(Beginning of EXERCISE PASSAGE)

Has anyone already tried MIT CORA for read alignment? Or have any ideas about compressive mapping in general.
I.e. potential draw backs or how much impact this will probably have on read alignment?
MIT CORA should offer significant speed up for read alignment. This by first efficiently compressing the input FASTQ files and having only the non redundant sequence data aligned by existing read aligners like BWA. The output is still standard BAM.
Because of the compression and alignment of only non redundant sequence data the method should scale sub-linear with increasing input data size. The more data, the higher the speedup because the non redundant data size will stay similar.
Also the paper states that the sensitivity or specificity of read alignment stays almost the same.
Compressive mapping for nextgeneration sequencing
The software is developed by the Bonnie Berger group at MIT. There is also this quote related to the software/ work that they are doing :
As biotech enters the age of massive data analytics, we gain the ability to reveal biological phenomena and personalize medicine. But large, noisy data provide new challenges of scale and precision. To enable efficient and effective analyses, we need to develop technologies that allow direct operation on compressed data by taking advantage of evolutionary constraints on their topological footprint.
Questions that I have are
- Did someone else already validate the results ( i.e. v.s. genome in a bottle na12878 ) ?
- Would you expect this to work just as well on germ line and somatic (cancer) sequencing data? There are of course much more novel mutations / haplotypes / DNA reads in cancer.
- Doesn't the computation bottleneck not just shift to going to and from the non-redundant data? redundant FASTQ -> non-redundant data / alignment -> redundant BAM format?
I have tried cora. If you need a fast mapper, I would highly recommend SNAP instead, though you will need to use GATK-HC for INDEL calling.
Curious to know if CORA does work "as advertised" in terms of speed-up? Sometimes these claims can be hard to verify/replicate due to differences in infrastructure.
For my current volume of samples BWA mem + a cluster is just fine.
Was more wondering in general if compressive mapping will be the general direction that read alignment is going.
Many mappers compress the genome in a way or another. A few also compress reads. "Compressive mapping" may be a new name, but is not a new concept. Cora is just a different way to achieve that and it is not as good as many other mappers in my view. At least for best mapping, their evaluation is actually biased. As cora can only do edit-distance-based mapping allowing up to 4 diffs, the authors ask other mappers to perform the same type of mapping, a type that is not of much use in practice.

(End of EXERCISE PASSAGE)
(Beginning of DATA TO EXAMINE)

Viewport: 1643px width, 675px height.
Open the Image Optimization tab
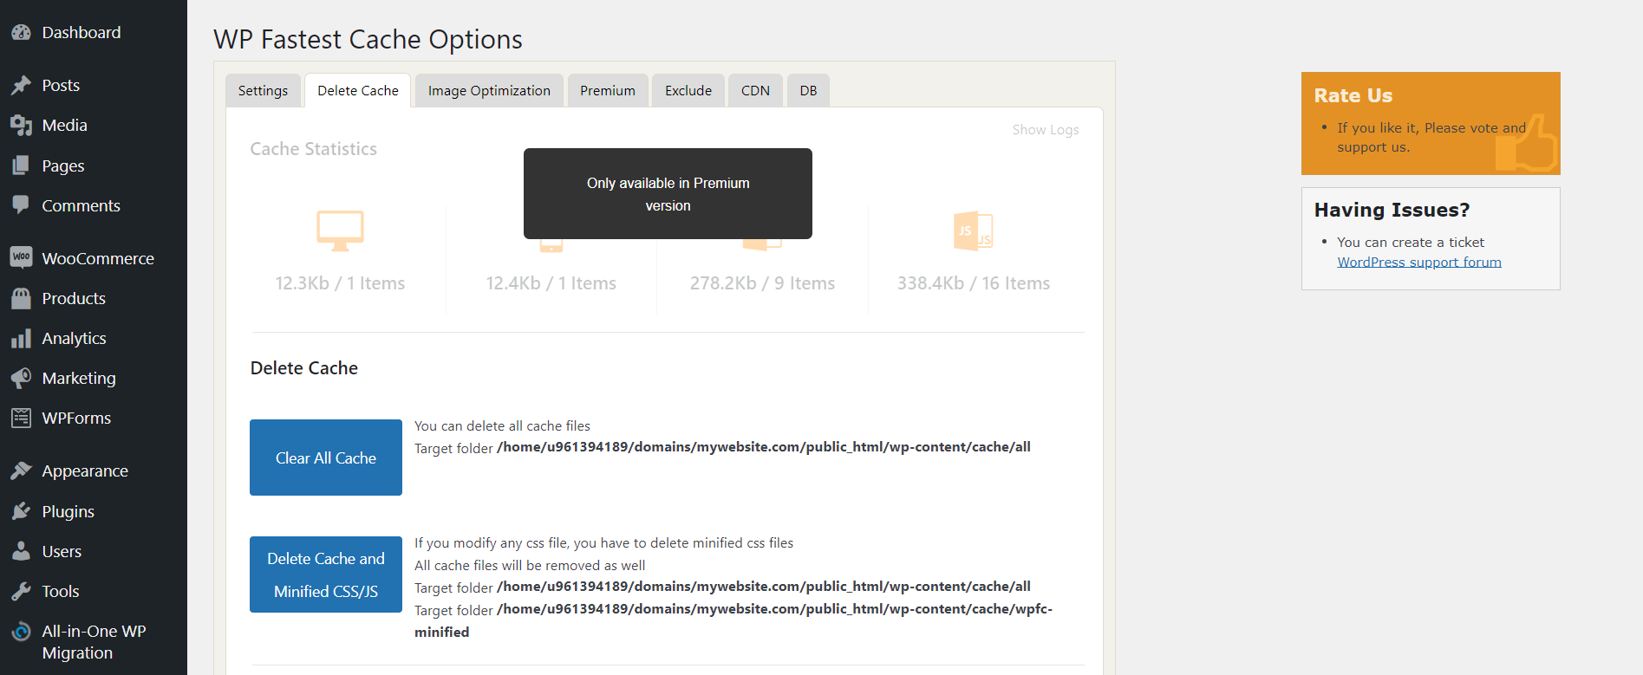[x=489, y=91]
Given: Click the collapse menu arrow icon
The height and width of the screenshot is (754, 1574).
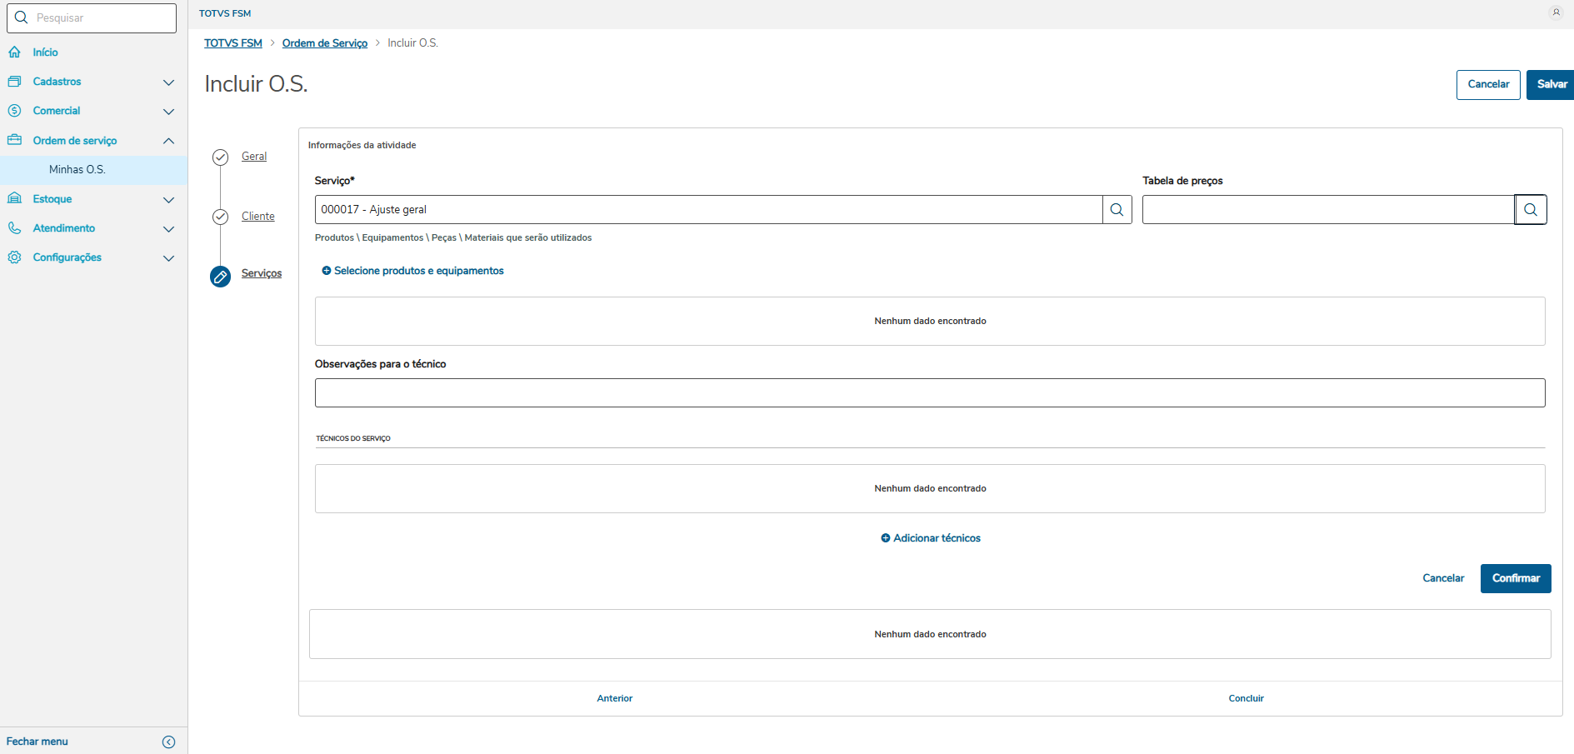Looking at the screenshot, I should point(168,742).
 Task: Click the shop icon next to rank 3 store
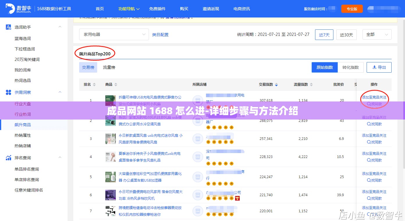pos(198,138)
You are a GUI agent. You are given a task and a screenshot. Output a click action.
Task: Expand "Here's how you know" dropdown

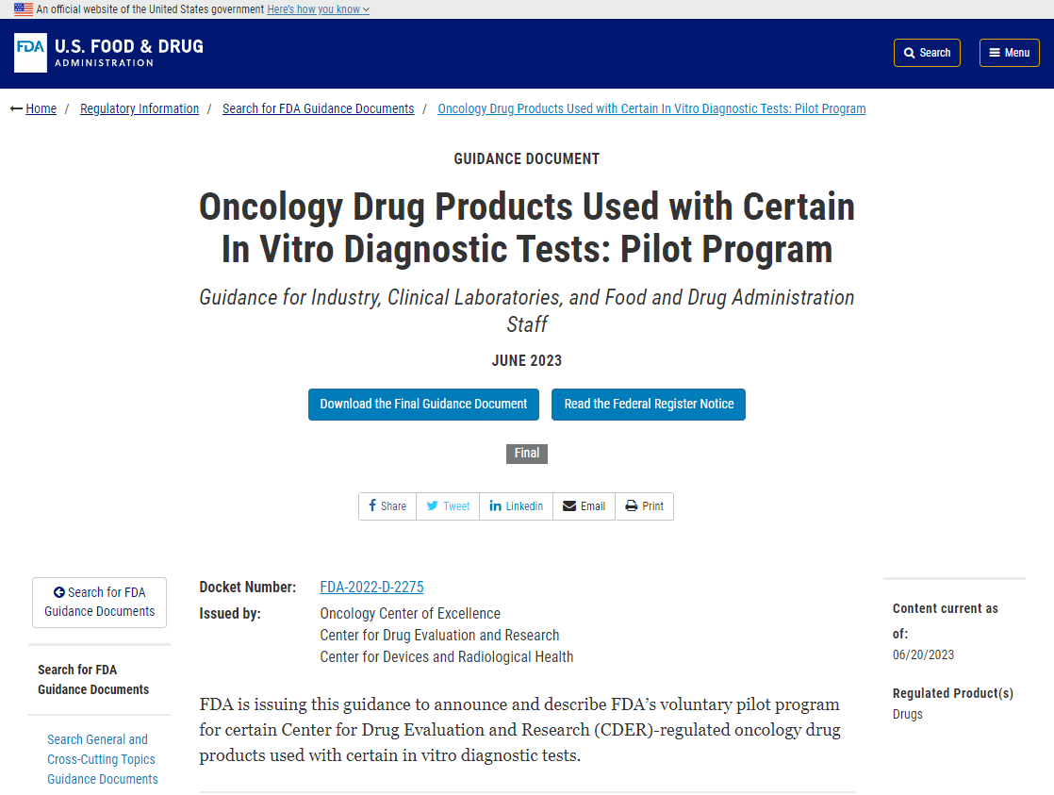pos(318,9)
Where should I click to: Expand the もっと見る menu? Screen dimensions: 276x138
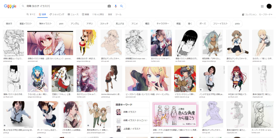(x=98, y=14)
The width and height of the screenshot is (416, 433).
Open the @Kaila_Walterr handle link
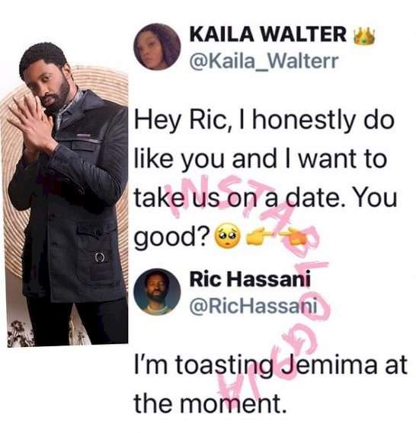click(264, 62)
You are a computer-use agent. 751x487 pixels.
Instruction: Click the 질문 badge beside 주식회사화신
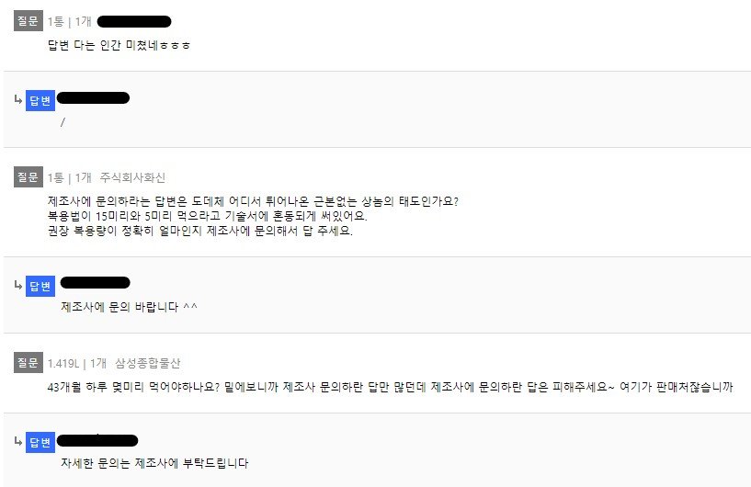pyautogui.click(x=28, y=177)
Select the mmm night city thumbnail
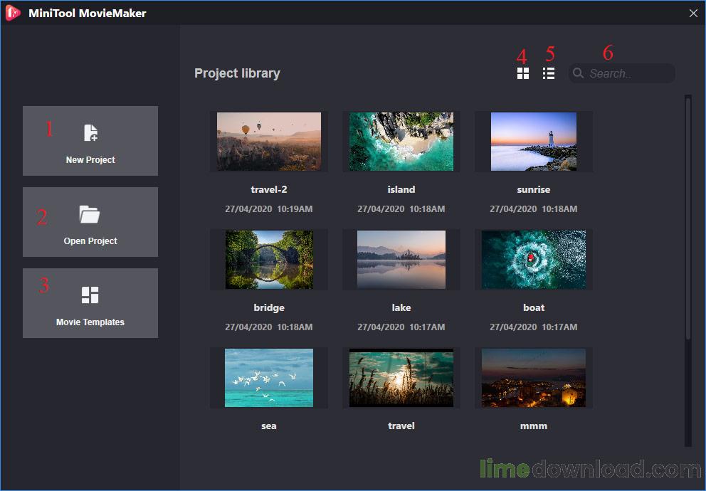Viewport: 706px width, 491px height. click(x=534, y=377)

(End of DATA TO EXAMINE)
(Beginning of DATA TO EXAMINE)

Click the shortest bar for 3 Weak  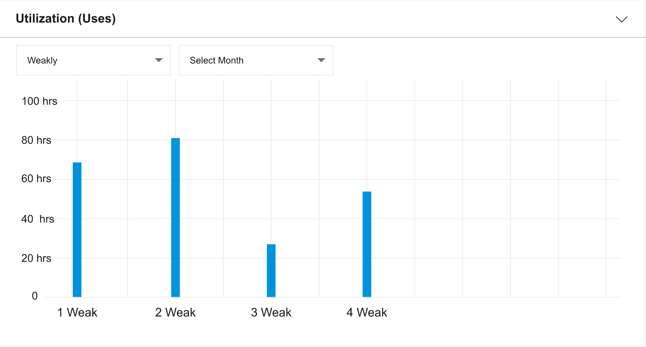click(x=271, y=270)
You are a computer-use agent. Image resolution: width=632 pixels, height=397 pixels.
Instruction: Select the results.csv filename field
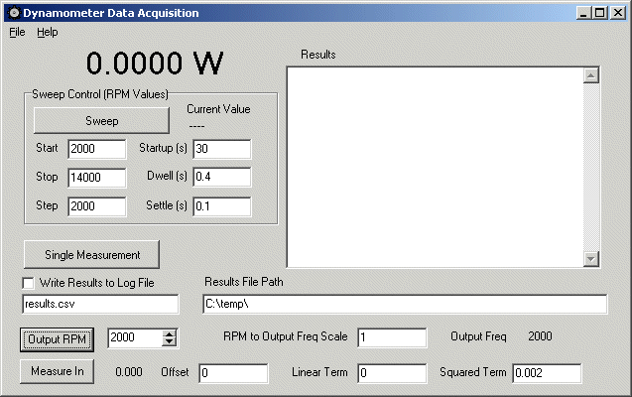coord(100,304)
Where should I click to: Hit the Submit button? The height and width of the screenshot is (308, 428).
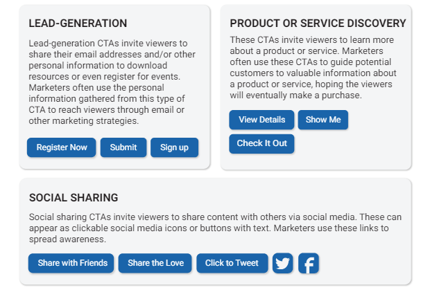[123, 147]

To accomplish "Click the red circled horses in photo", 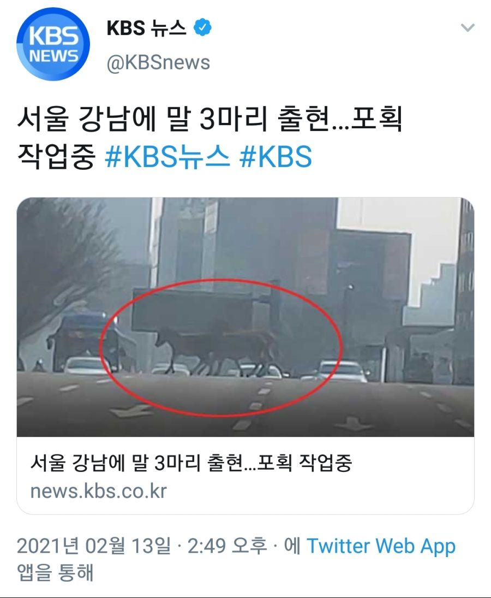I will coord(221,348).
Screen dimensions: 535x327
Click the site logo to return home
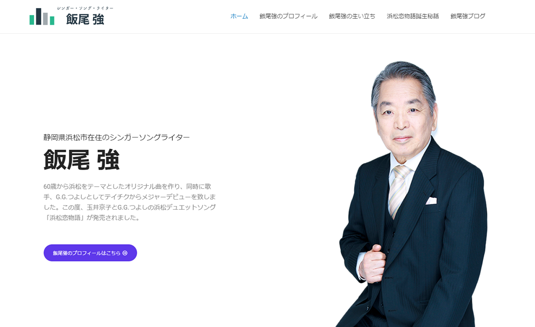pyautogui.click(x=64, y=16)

(End of DATA TO EXAMINE)

> _TASK INSTRUCTIONS_
Answer these questions using the thread about MIT CORA.
(a) What file format does CORA still output?
(b) Which group develops the software?
(c) Up to how many differences does cora's edit-distance-based mapping allow?

> _TASK OUTPUT_
(a) Standard BAM.
(b) The Bonnie Berger group at MIT.
(c) Up to 4.